Sandy pulls the cart toward the nursing home, and I jog to catch up.
“Why does your mom use a walker?” I ask.
“To help her walk,” Sandy says.
“Yes, thanks,” I say. “But why does she need help walking?”
She steals a glance at me. “You really want to know?”
“Yes.” I hesitate. “I mean, why wouldn’t I? Is it bad?”
“’Course not. Charming story, sure to delight.”
“If it’s something private, then never mind.”
Sandy sighs. “If you must know, she has chronic back problems from a car accident.”
“Oh, I’m so sorry.”
“Yeah? Well, get ready to be even sorrier: It was my fault.”
“It was? How?”
“I was six, and she and I were on the way to the grocery. Except we hadn’t left yet. Mam’s door was still open.”
Her tone stays light, as if we’re discussing a new hair
style. Not that Sandy and I would ever discuss hairstyles, unless it was Sarah Lynn’s, and unless Sandy was making fun of it.
“You don’t have to tell me,” I say.
“You asked, didn’t you?” She heaves the front edge of the cart over a cement step. “Mam dropped the grocery list. She leaned to get it, and while she wasn’t looking, I shifted the car into reverse.”
“Oh, no.”
“Mam fell out. The car rolled over her.”
I suck in my breath, and air whistles over my teeth.
“It gets worse,” Sandy says. “I just sat there, see? With Mam pinned beneath the car.”
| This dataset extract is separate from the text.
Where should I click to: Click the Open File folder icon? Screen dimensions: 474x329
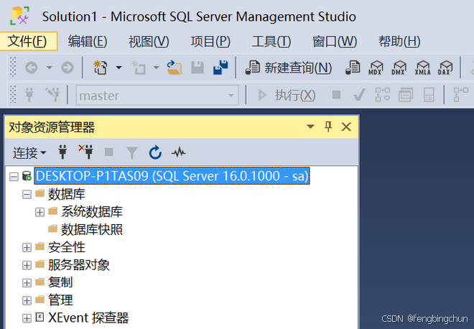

“Well . . . you were six,” I say.
“Six-year-olds know how to go inside and use the phone,” she says. “Six-year-olds know that when someone’s screaming in agony, chances are that person needs help.”
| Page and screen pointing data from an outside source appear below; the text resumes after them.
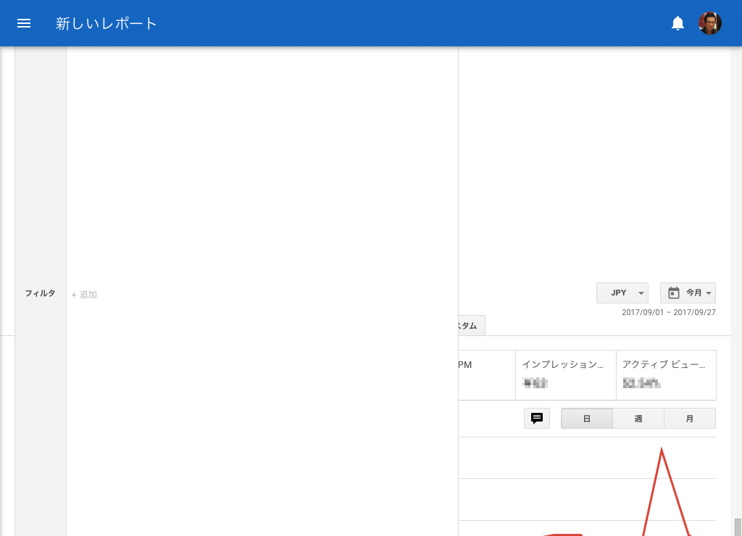Add a filter via + 追加
Image resolution: width=742 pixels, height=536 pixels.
84,294
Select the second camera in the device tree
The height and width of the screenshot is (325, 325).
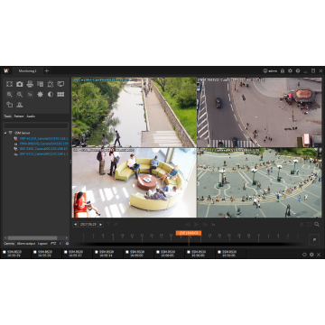(43, 144)
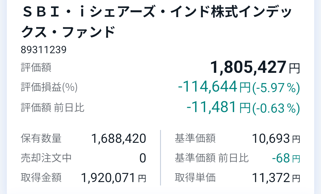Click the daily change value -11,481円(-0.63%)

[x=243, y=108]
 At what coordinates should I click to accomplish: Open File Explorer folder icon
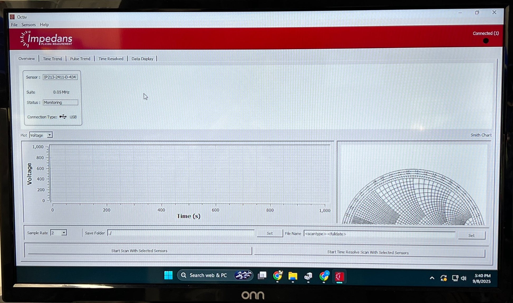[293, 276]
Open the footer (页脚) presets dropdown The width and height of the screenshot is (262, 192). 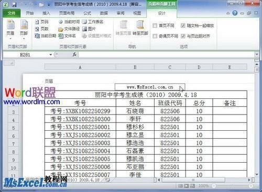(24, 30)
“You were a kid! Oh, Sandy, you must have been terrified.”
“I suppose. I don’t really remember.”
“But your mom . . . she can still walk and everything?”
“As long as she uses the walker,” Sandy says. “But she doesn’t like it. Can we stop talking about it now? It’s so embarrassing.”
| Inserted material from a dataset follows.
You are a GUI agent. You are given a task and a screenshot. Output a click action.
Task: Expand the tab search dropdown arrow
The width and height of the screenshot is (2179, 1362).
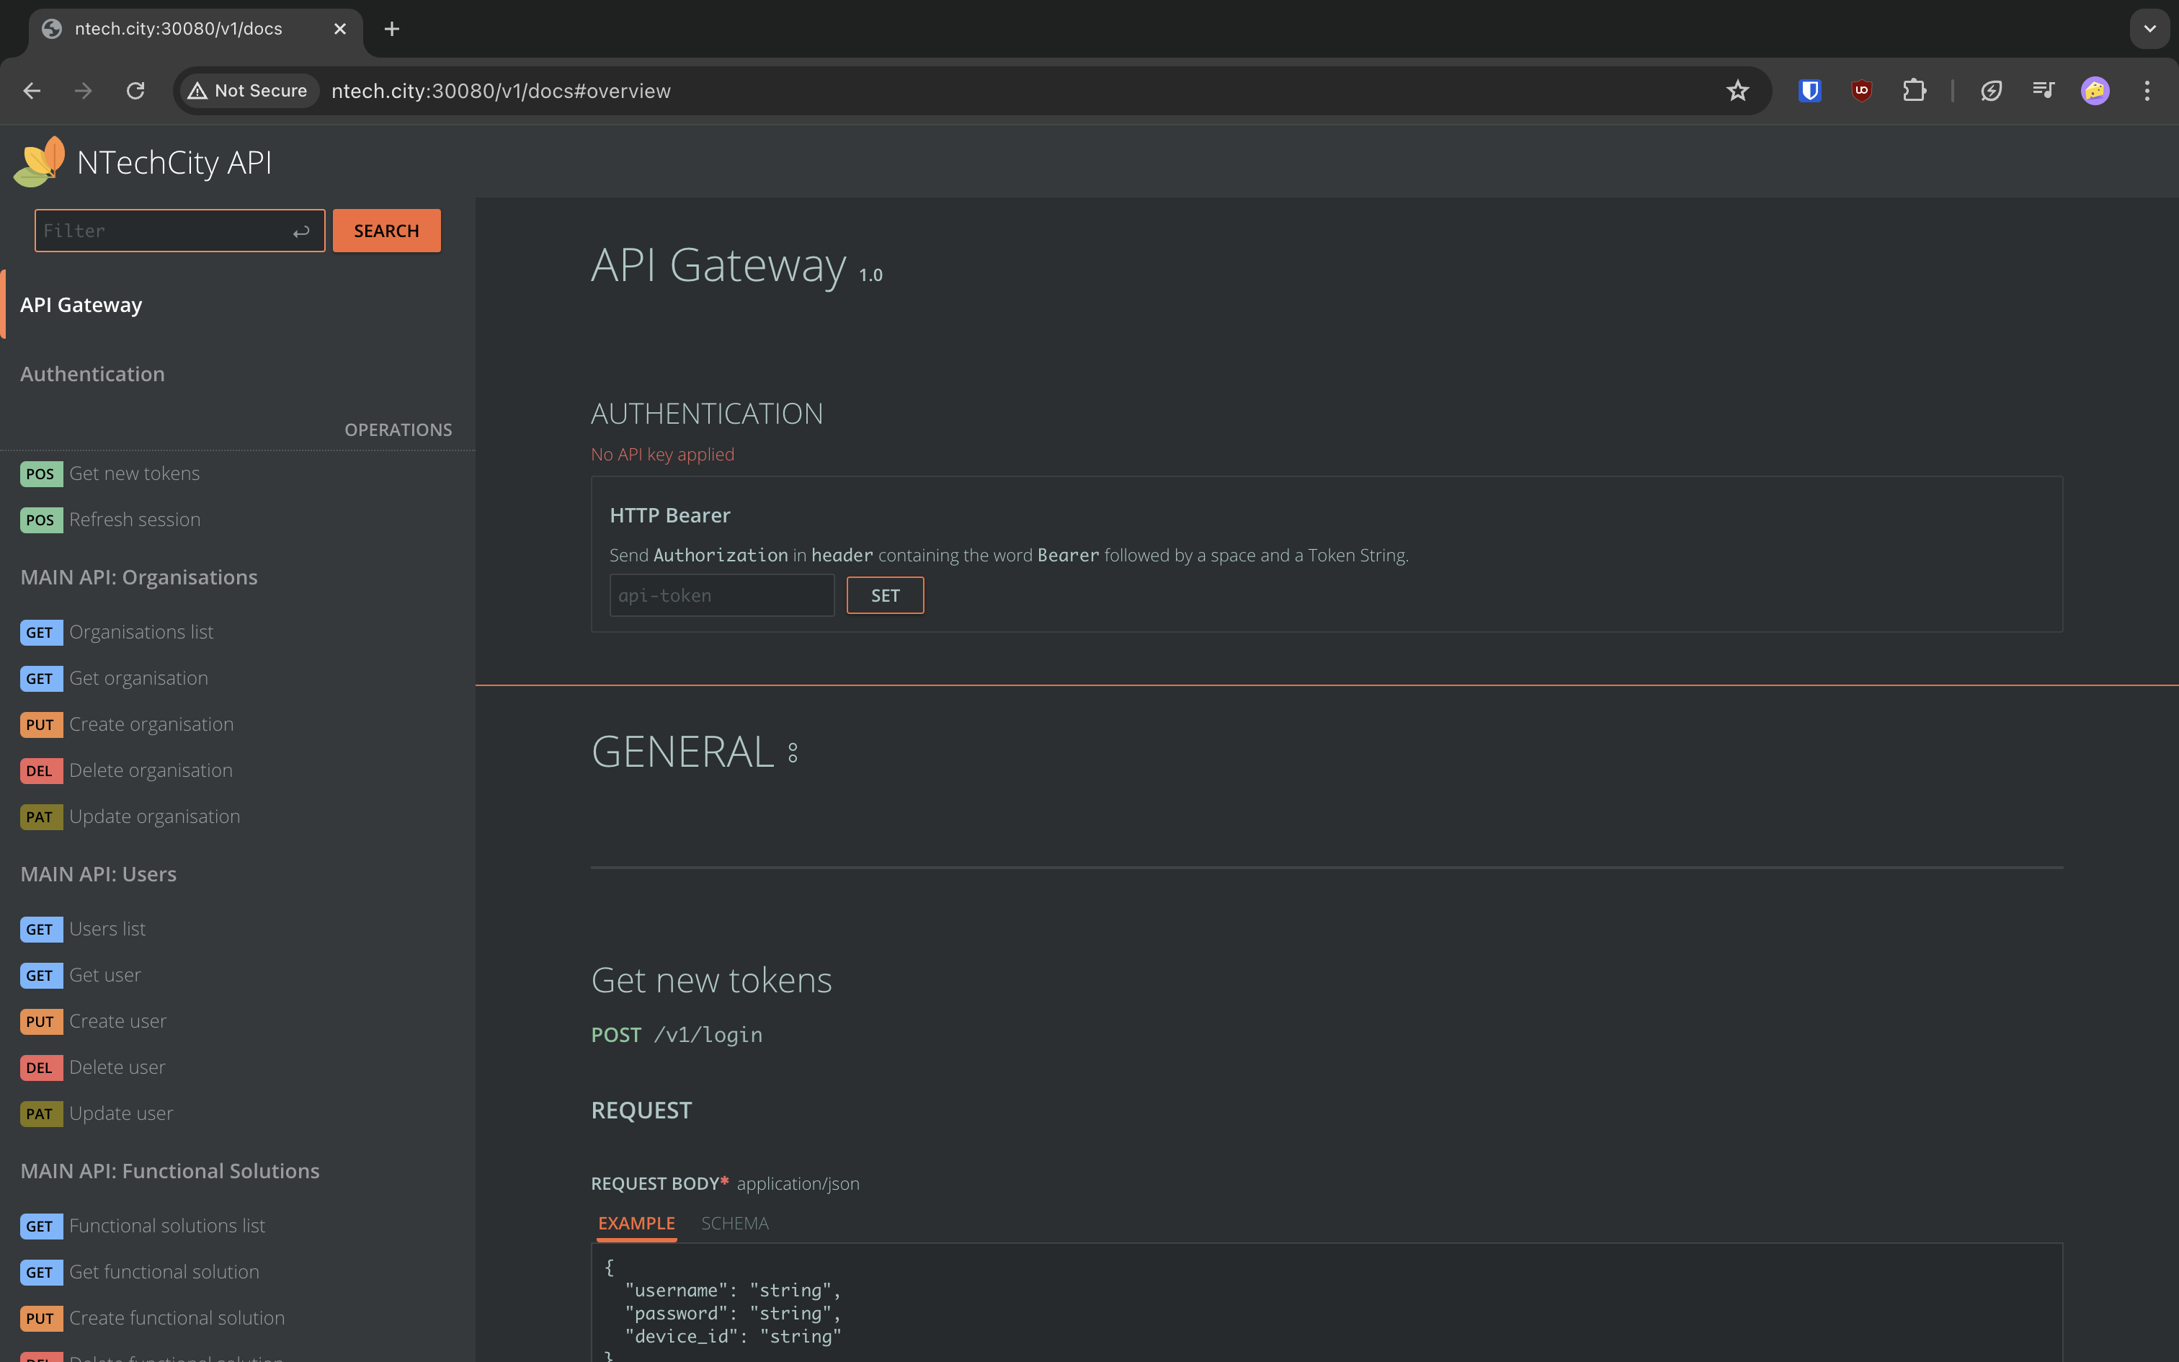2149,29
Embarrassing—not the word I would have chosen. Her attempt at bravado makes me feel tender toward her, and I think, No wonder she hates life’s cruelties. No wonder she helped Gayla that day.
We reach the entrance to the nursing home, and Sandy shoves open the door with her shoulder. The cart gets lodged in a metal ridge at the door’s base, and the harp totters.
“Whoa,” I say. I hurry to her side, and together we steady the harp and ease it over the hump.
andy signs in at the front desk, and the receptionist says, “Knock ’em dead, doll.” I follow her down a wide hall to the recreation room, where twenty or so old people sit in a semicircle. Most of them seem out of it, staring into space or slumping in their wheelchairs. One old lady gazes at the floor with her mouth half open. With a sudden twitchlike motion, she flings her leg up and over the arm of her wheelchair, exposing the flesh of her thigh. An aide steps over and coaxes the leg back down. I look away.
I guess I’m not so accustomed to old people, other than Grandmother.